Dataset entries

######

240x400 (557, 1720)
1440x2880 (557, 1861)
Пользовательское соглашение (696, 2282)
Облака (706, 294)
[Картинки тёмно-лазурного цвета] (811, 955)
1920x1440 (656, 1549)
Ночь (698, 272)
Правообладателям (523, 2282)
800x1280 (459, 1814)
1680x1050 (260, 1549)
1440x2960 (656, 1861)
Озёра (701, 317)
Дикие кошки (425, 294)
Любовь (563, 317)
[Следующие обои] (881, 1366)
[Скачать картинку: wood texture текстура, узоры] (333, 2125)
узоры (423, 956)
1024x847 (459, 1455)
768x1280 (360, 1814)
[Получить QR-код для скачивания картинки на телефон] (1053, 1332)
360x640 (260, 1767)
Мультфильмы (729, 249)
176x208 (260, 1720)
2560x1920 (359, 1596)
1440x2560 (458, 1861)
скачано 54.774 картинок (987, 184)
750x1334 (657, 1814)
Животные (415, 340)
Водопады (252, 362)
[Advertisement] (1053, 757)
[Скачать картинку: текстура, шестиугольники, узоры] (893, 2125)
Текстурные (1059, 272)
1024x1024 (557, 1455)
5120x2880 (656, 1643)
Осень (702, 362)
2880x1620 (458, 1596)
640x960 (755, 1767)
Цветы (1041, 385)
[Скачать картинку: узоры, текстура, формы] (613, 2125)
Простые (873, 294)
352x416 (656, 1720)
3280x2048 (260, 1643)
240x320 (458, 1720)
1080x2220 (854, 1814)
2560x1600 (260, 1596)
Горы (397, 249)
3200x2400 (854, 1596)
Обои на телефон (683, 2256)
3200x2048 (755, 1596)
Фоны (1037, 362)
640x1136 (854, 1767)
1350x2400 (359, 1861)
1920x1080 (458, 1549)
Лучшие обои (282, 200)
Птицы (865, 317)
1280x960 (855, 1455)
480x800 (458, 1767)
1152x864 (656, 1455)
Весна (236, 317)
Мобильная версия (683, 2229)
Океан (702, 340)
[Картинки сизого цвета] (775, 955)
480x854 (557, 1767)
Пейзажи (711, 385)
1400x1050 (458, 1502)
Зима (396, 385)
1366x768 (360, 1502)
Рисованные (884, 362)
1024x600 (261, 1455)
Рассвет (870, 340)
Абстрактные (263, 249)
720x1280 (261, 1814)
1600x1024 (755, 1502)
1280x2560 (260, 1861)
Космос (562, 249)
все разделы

######

## [Required action]
Gather all lines from the records above in which "узоры" appears.

## [Expected output]
[Скачать картинку: wood texture текстура, узоры] (333, 2125)
узоры (423, 956)
[Скачать картинку: текстура, шестиугольники, узоры] (893, 2125)
[Скачать картинку: узоры, текстура, формы] (613, 2125)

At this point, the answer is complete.